TAOCP 7.1.4 Exercise 209
Let the Boolean function be given by a ZDD with variable order $x_1,x_2,\ldots,x_n$.
Section 7.1.4: Binary Decision Diagrams
Exercise 209. [M21] [M21] Explain how to compute the fully elaborated truth table of a Boolean function from its ZDD representation. (See exercise 31.)
Verified: no
Solve time: 1m44s
Let the Boolean function be given by a ZDD with variable order $x_1,x_2,\ldots,x_n$. We compute its fully elaborated truth table in lexicographic order
$$ (0,\ldots,0),\ (0,\ldots,0,1),\ \ldots,\ (1,\ldots,1), $$
by recursively expanding the ZDD so that every variable is assigned explicitly at every step.
The key invariant is that during recursion we maintain a pair $(p,j)$, where $p$ is a ZDD node and $j$ is the smallest index of a variable whose value has not yet been fixed by the current recursion path. Equivalently, variables $x_1,\ldots,x_{j-1}$ are already fixed consistently with the path, and variables $x_j,\ldots,x_n$ remain to be generated in order.
We define a procedure $\mathrm{TABLE}(p,j)$ that outputs the truth values of all completions of the current partial assignment.
First consider the terminal cases.
If $p=\bot$, then no assignment extending the current partial assignment satisfies the function. Therefore every completion of the remaining variables yields value $0$, and $\mathrm{TABLE}(p,j)$ outputs $2^{,n-j+1}$ zeros.
If $p=\top$, then every completion satisfies the function. Therefore $\mathrm{TABLE}(p,j)$ outputs $2^{,n-j+1}$ ones.
Now assume $p$ is an internal node labeled by variable $x_k$, with low child $p_0$ and high child $p_1$. We distinguish two cases depending on the relation between $j$ and $k$.
If $j<k$, then variables $x_j,\ldots,x_{k-1}$ do not appear on the current path in the ZDD, hence they are free variables that must still be enumerated before we reach $x_k$. We therefore branch on them explicitly in lexicographic order. Concretely, for each assignment of $x_j$ we recursively call $\mathrm{TABLE}(p,j+1)$, so that after $k-j$ such steps we arrive at the state $j=k$. This ensures that all intermediate variables are expanded in the correct order before processing node $p$.

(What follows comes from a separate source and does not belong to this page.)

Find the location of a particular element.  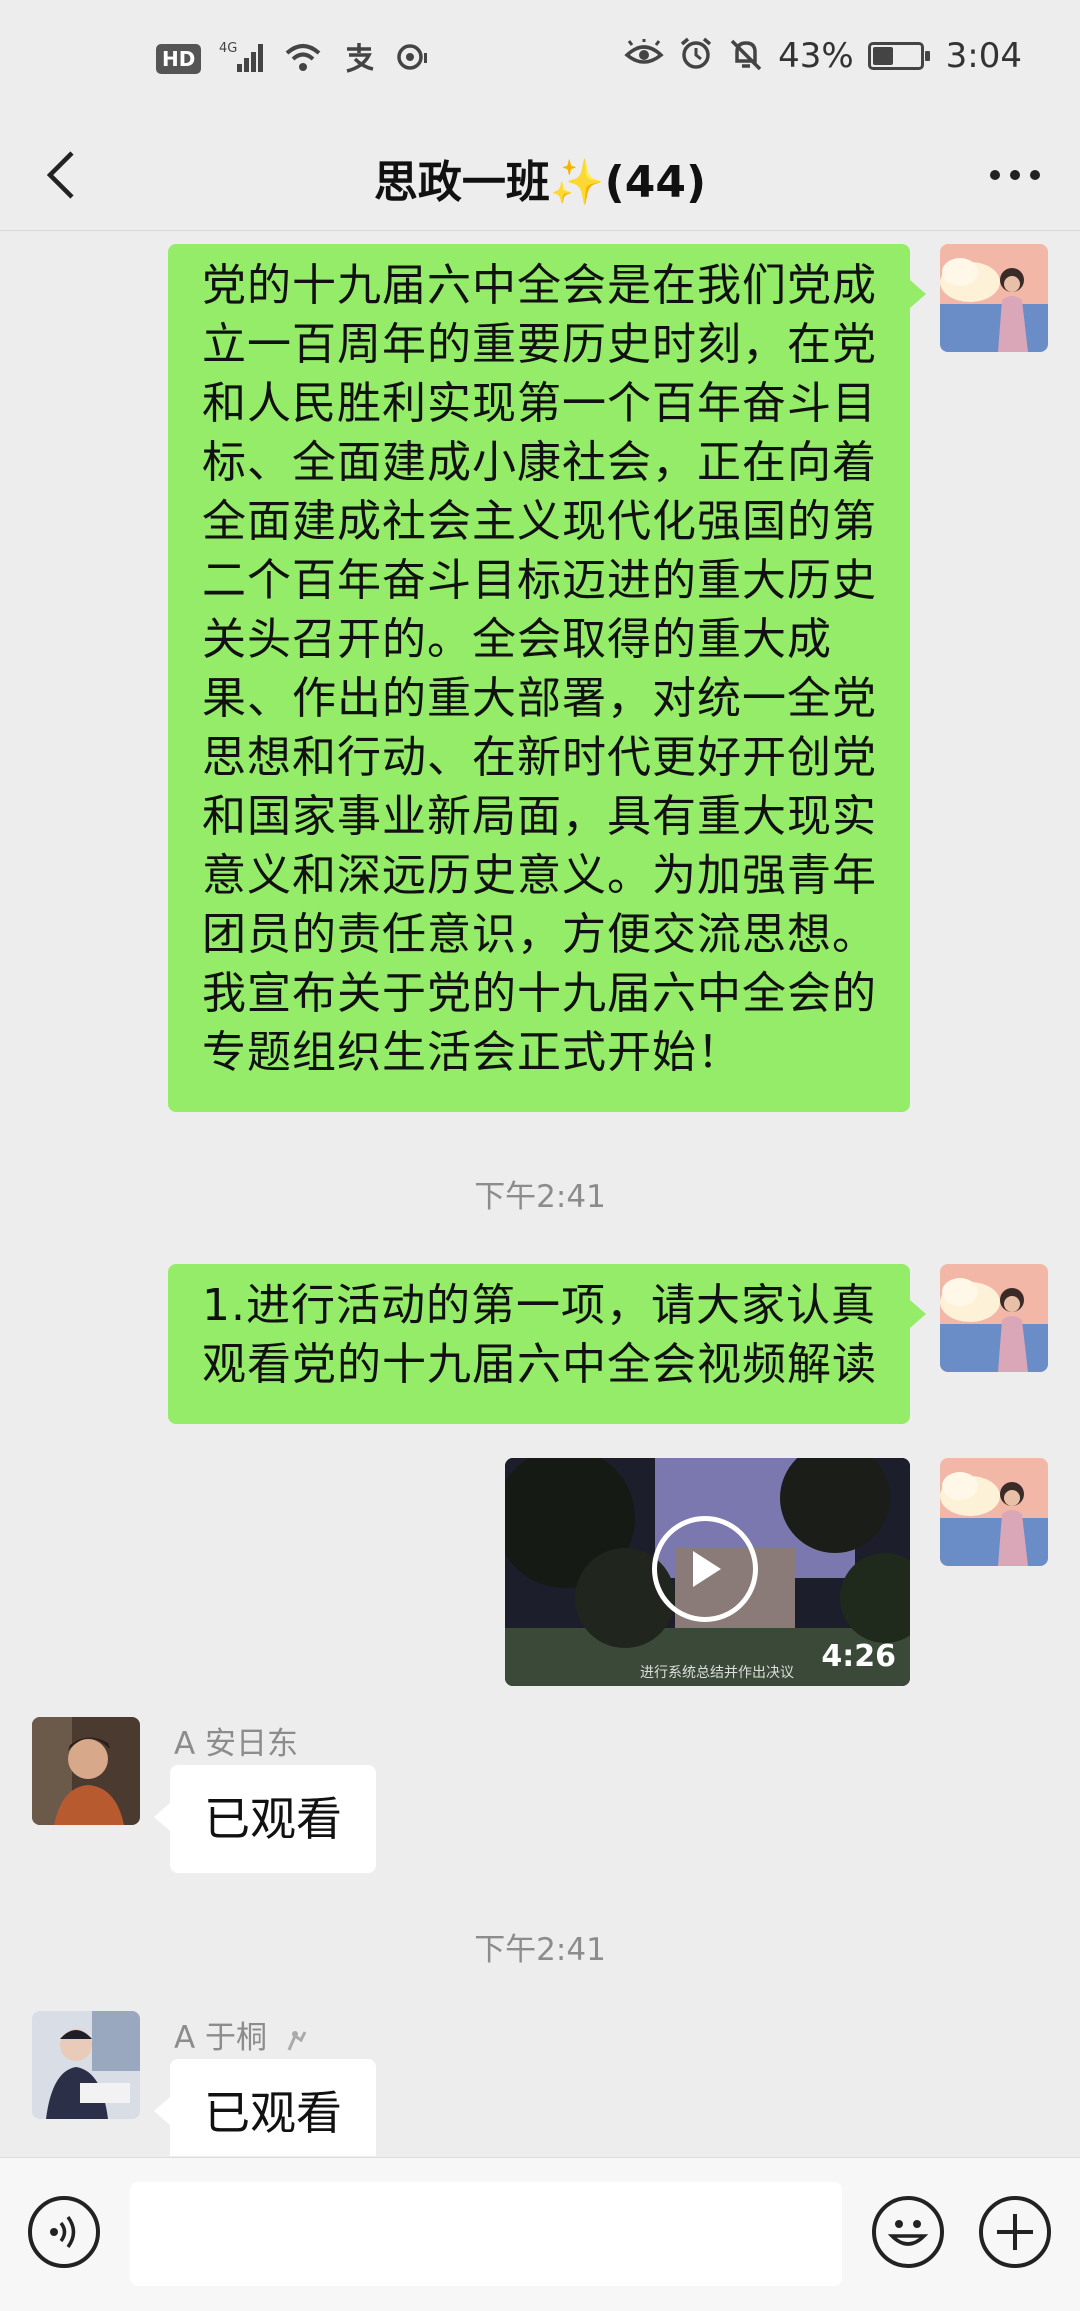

If $j=k$, then the current variable in the truth-table construction matches the variable of the ZDD node, so we must respect the Shannon decomposition encoded by the ZDD. We first assign $x_k=0$ and continue with the low child, and then assign $x_k=1$ and continue with the high child. Formally, we output
$$ \mathrm{TABLE}(p_0,k+1) \quad \text{followed by} \quad \mathrm{TABLE}(p_1,k+1). $$
The order is crucial: it ensures lexicographic ordering because all assignments with $x_k=0$ precede those with $x_k=1$, and within each block the recursion maintains the same ordering invariant.
This completes the recursive specification.

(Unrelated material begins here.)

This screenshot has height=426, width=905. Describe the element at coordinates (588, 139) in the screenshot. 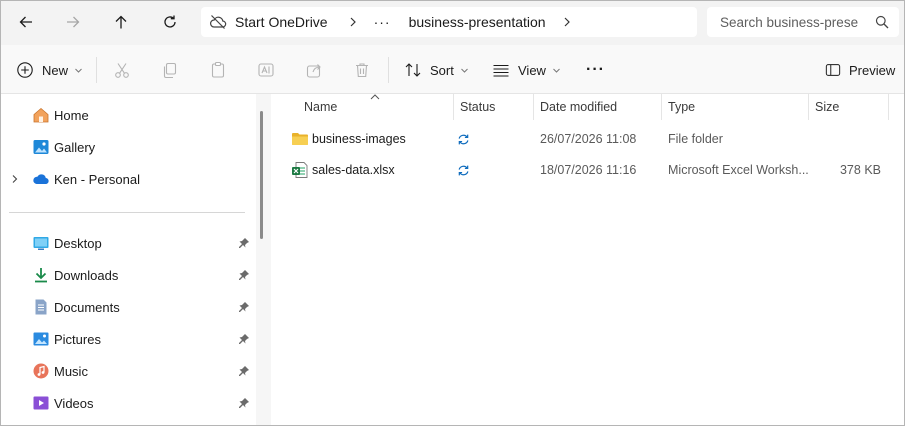

I see `file-date-modified: 26/07/2026 11:08` at that location.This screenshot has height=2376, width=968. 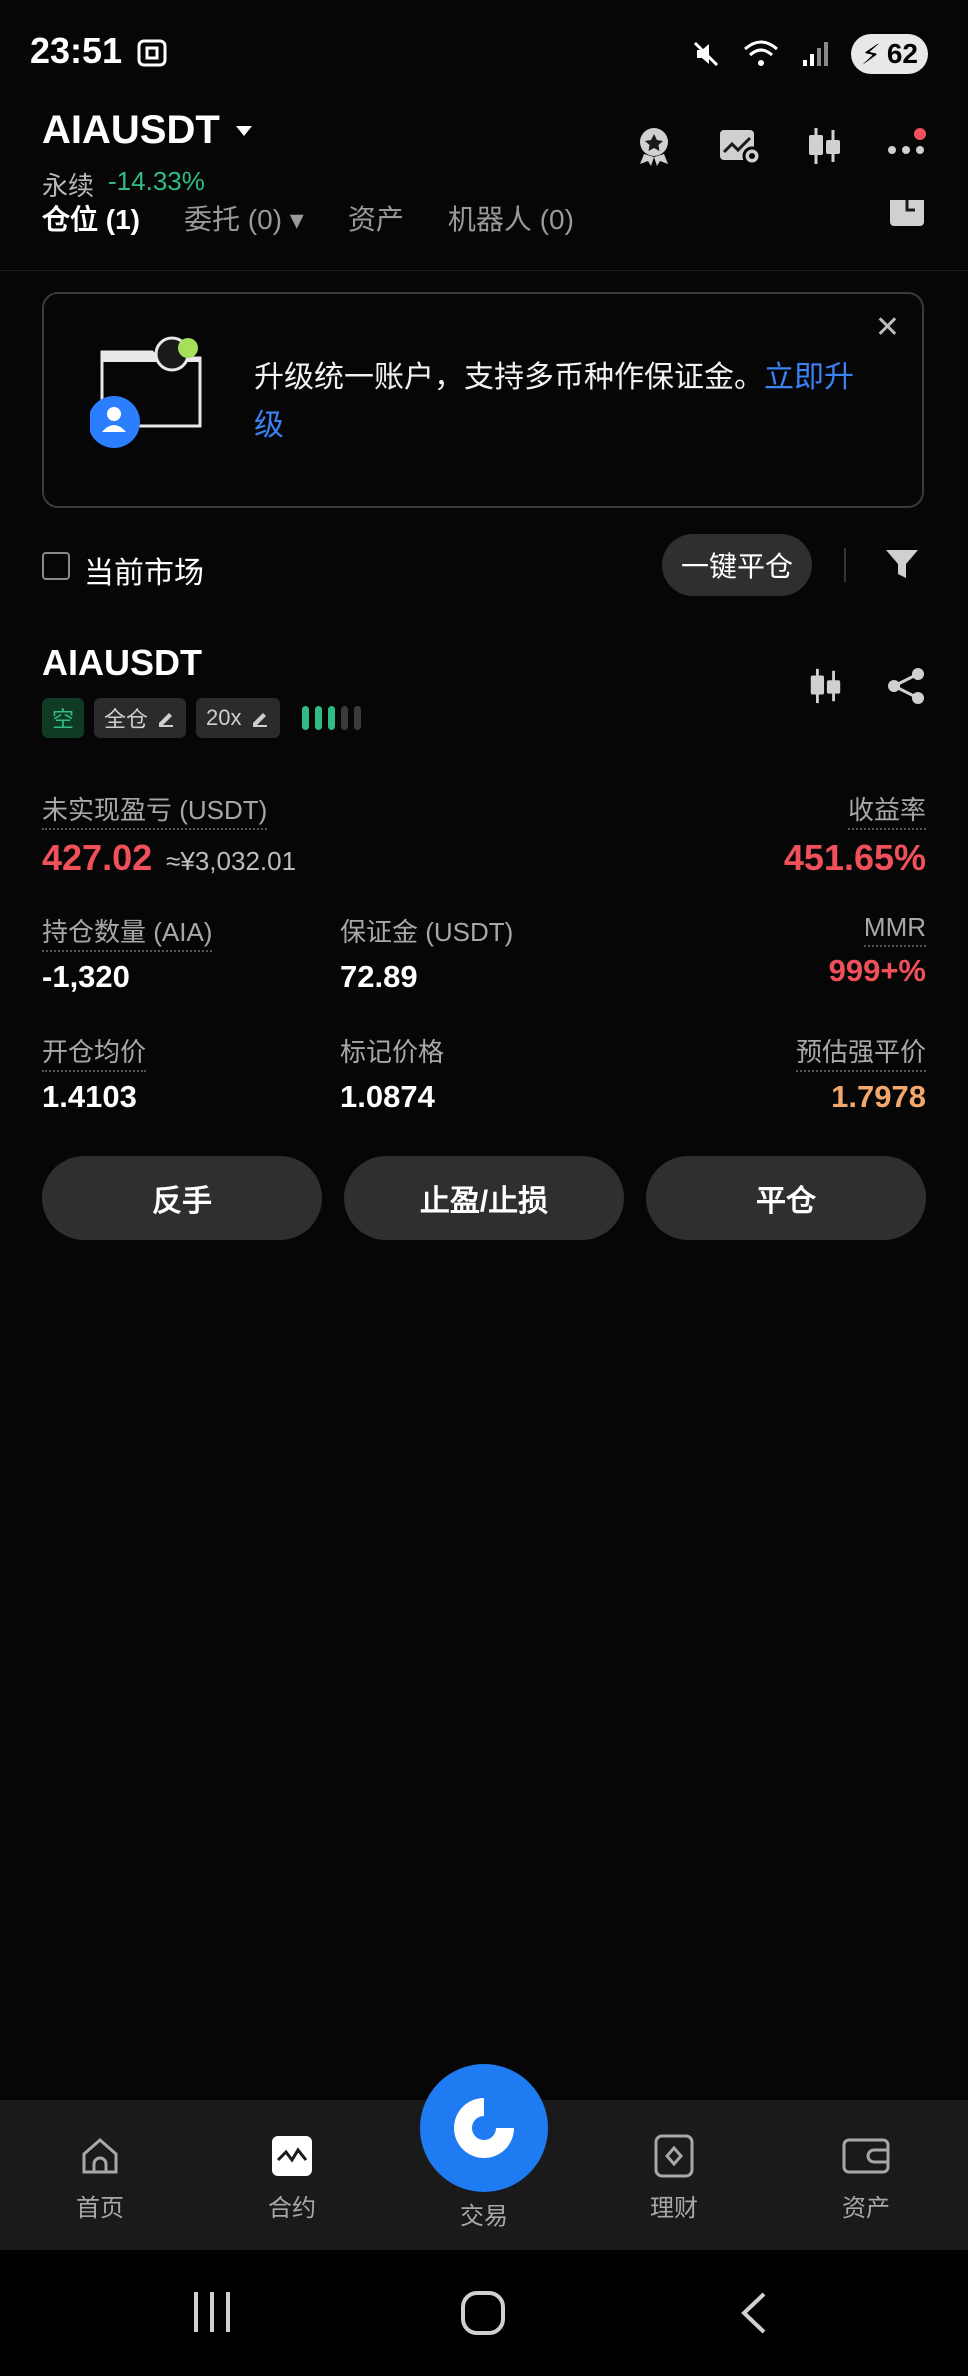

To see correctness, observe first that every call $\mathrm{TABLE}(p,j)$ enumerates exactly the set of assignments consistent with the ZDD semantics at node $p$ and partial assignment up to $x_{j-1}$. When $j<k$, the expansion over $x_j$ ensures that all assignments are generated in increasing lexicographic order on the remaining prefix variables. When $j=k$, the Shannon decomposition guarantees that every satisfying assignment is partitioned uniquely between the low and high subgraphs, so no assignment is missed or duplicated. Finally, terminal nodes correctly fill in the remaining suffix of the truth table with uniform values because $\bot$ and $\top$ represent constant functions on all completions of unassigned variables.
Thus the procedure outputs each of the $2^n$ assignments exactly once, in lexicographic order, with the correct function value, which is exactly the fully elaborated truth table.